Возможно, – рассуждает он, – что какой-то смутный и неопределенный детский опыт позволил мне открыться навстречу переживанию именно этой детали картины Гварди. К примеру, не исключено, что во мне (подсознательно) живет воспоминание о такой же солнечной полосе на полу одной из комнат дома, где я вырос, и что эта полоса тогда вызвала переживание такой интенсивности, что каким-то неописуемым образом оно определило настрой личности на всю оставшуюся жизнь113.
Этот детский опыт, говорит Анкерсмит,
уничтожил барьеры, отделяющие меня от конца XVIII столетия, когда была создана картина, и вызвал во мне парадоксальное чувство узнавания того, что мне было каким-то образом всегда известно, но оказалось позабыто, и породил ощущение столкновения с чем-то для меня странным и чуждым114.
Таков ключ, предлагаемый Анкерсмитом для проникновения в истинную сущность прошлого. По его собственным утверждениям, он работает безупречно, позволяя проникнуть в
настроение времени – невозможный объект исторического исследования, если придерживаться позитивистского или конструктивистского исторического дискурса, когда всё, что можно сказать о прошлом, есть результат дедукции из того, что дано с очевидностью. Но настроение времени мы можем только слышать, но не видеть, хотя оно не менее реально для нас. Мы можем его слышать, поскольку его воздействие на нас является гораздо более непосредственным, чем воздействие того, что мы способны увидеть в прошлом: видимое от нас удалено, меж тем как слышимые нами звуки раздаются в самих ушах115.
Однако сама технология вчувствования в высшей степени консервативна, поскольку предполагает обращение к опыту, принципиально внеиндивидуальному и лежащему вне сферы языка, т. е. глубоко архаическому. Воссоздание истории оборачивается ее устранением.
Тем более – кто сказал, что такие воспоминания и такие желтые отблески нельзя придумать задним числом?
Вкус пирожного «мадлен» способен вспомнить только тот, кому этот вкус знаком. В случае же с анкерсмитовским прошлым получается так, что мы пытаемся рассуждать о пирожном, которого не пробовали.
И наконец, не может ли ощущение подлинного прошлого вызвать подделка, стилизация, художественный образ?
Попытки восстановить прошлую или чуждую реальность по артефактам появились одновременно с воспоминаниями о прошлом. Как писал Роман Ингарден,
мы комментируем лишь произведения посредством произведений, а не произведения посредством минувшей действительности. Отсюда возможность познания содержания самих ныне нам непосредственно доступных произведений является условием возможности познания минувшей эпохи, а не наоборот, как это часто считают историки искусства116.
Естественно, что чувство переживания прошлого, причем подлинного прошлого, больше говорит о нас самих, чем о достоверности исторических свидетельств.

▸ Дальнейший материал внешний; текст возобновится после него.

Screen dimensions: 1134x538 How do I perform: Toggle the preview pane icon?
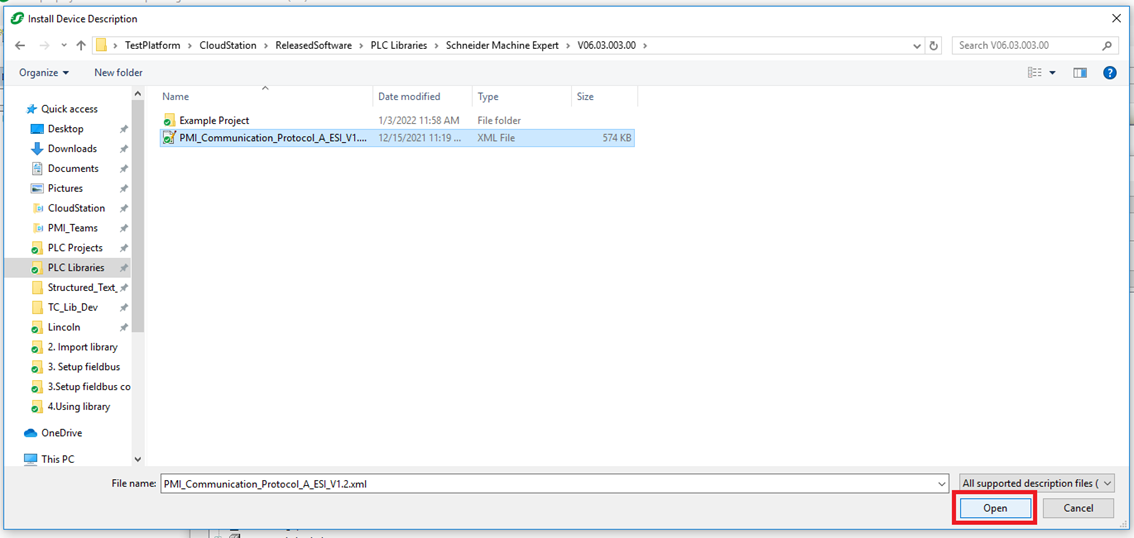(x=1080, y=73)
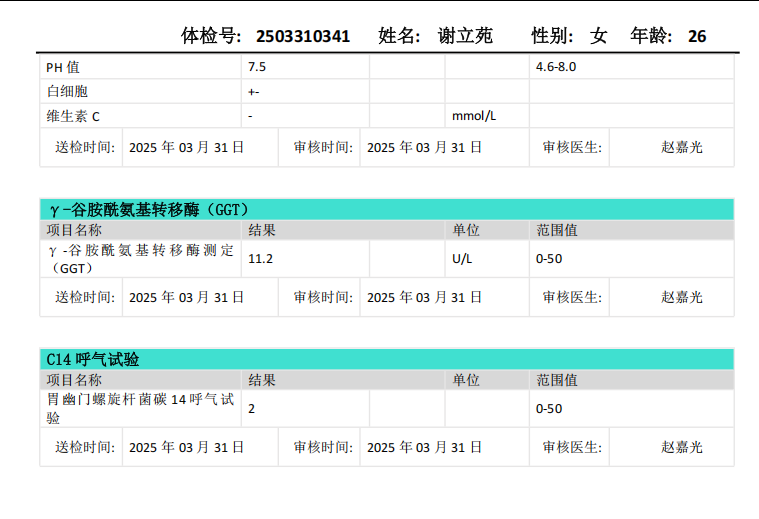Select the patient name 谢立苑
Viewport: 759px width, 519px height.
(x=465, y=36)
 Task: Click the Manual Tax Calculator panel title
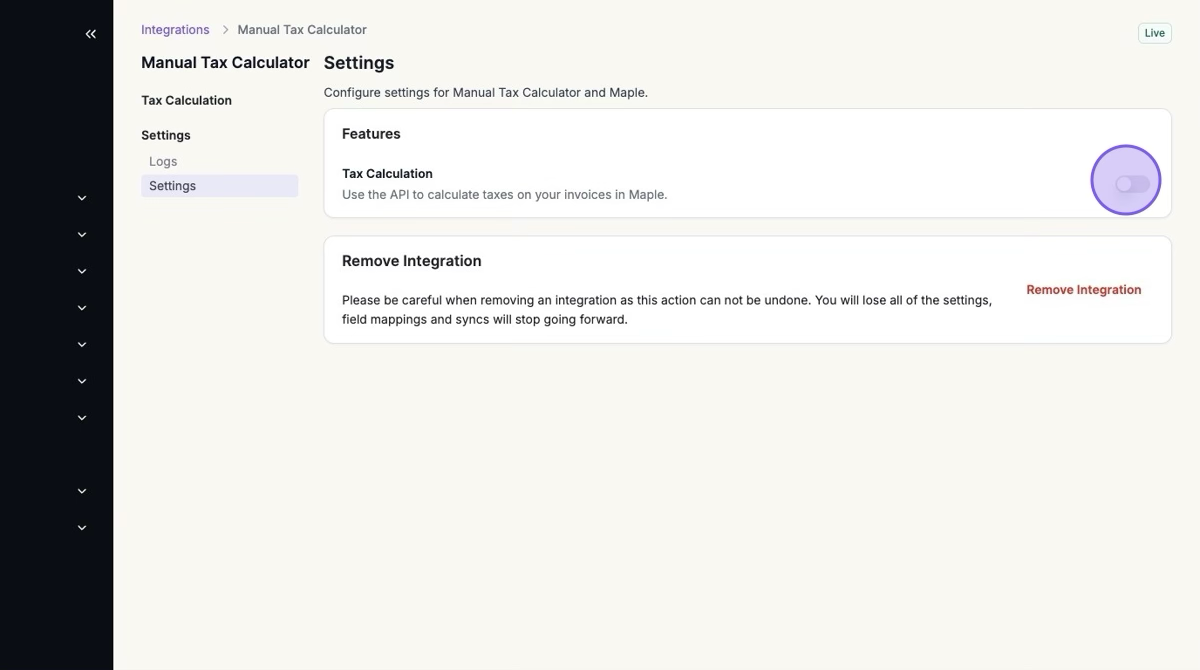[x=225, y=62]
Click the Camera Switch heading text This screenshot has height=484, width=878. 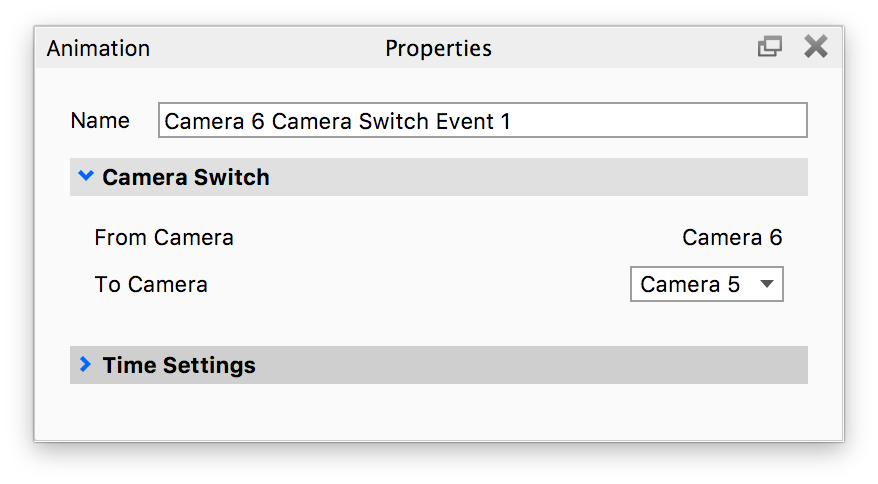[186, 177]
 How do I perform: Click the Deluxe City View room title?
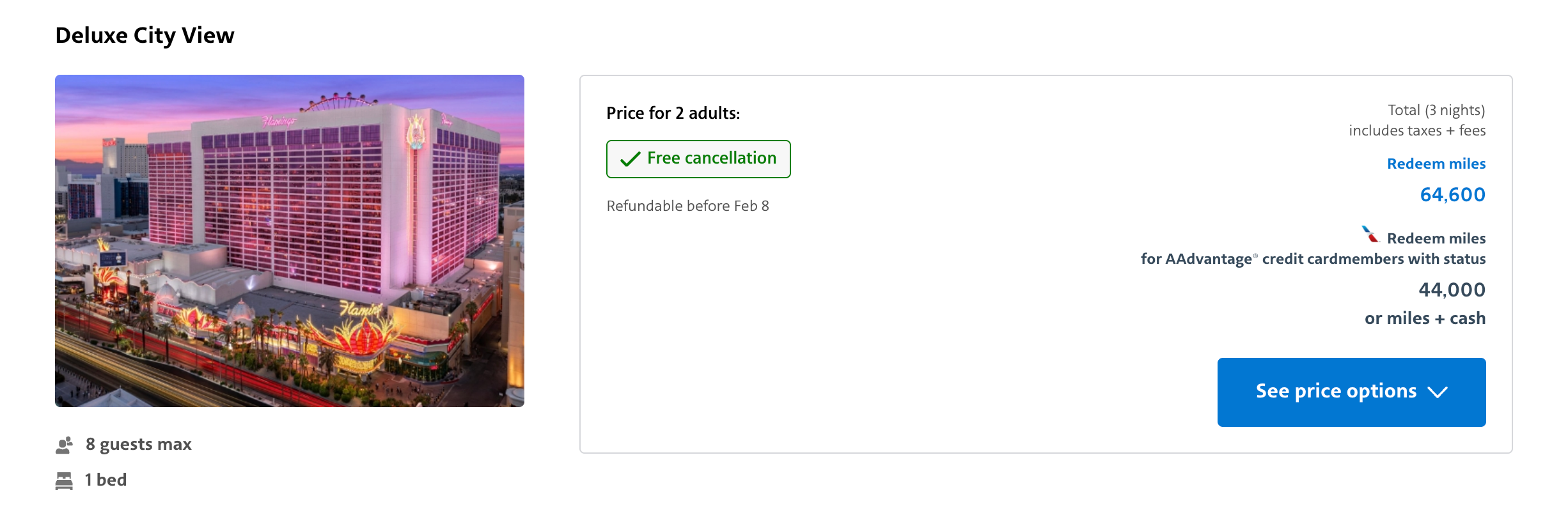tap(145, 36)
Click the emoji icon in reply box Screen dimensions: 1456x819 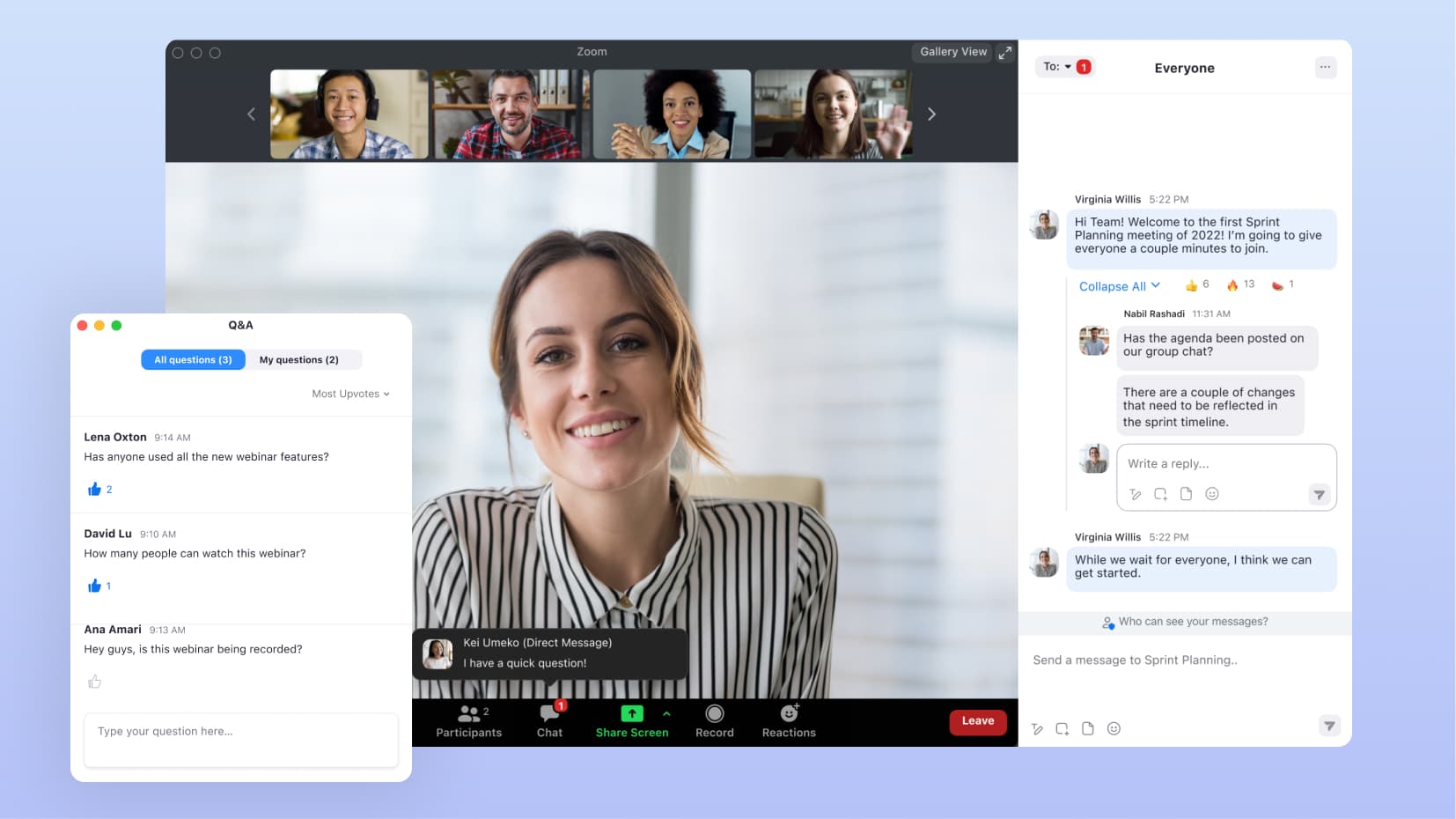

Пруст писал о средневековых постройках, отреставрированных (а точнее – перестроенных в неоготических формах) Виолле-ле-Дюком117, и о чувстве «подлинности», которое они вызывают у обывателей, поскольку соответствуют их представлениям о Средних веках, взятых из иллюстрированных книжек:
…так иной раз мелкий торговец, который кое-когда в воскресенье ходит осматривать «старинные здания», утверждает, что в том из них, в котором нет ни одного несовременного камня, своды которого выкрашены учениками Вьоле-ле-Дюка в синий цвет и усеяны золотыми звездами, особенно чувствуется средневековье118.
Мы приходим к тавтологии: переживание есть переживание, и для него не предполагается никаких критериев истинности помимо интенсивности.
Теперь можно вернуться к приведенным выше словам Светланы Бойм о реконструкции коллективного места обитания, которые, как нам кажется, нуждаются в пояснениях. Эти пояснения предоставляет нам Фридрих Георг Юнгер в разделе «Греческих мифов», посвященном веку Сатурна и тому, что представлял собой человек этих времен. Счастливая эпоха Сатурна предстает в описании Юнгера весьма странным Золотым веком, искренне тосковать по которому как-то не получается, хотя это и принято в культуре с незапамятных времен. Юнгер сосредоточил свое внимание на оборотной стороне, а может быть, и на условии этого всеобщего счастья – ведь по умолчанию предполагается, что тогда все были счастливы, – на неразделенности мира и человека (такое же отсутствие дистанции оказывается основой ностальгии).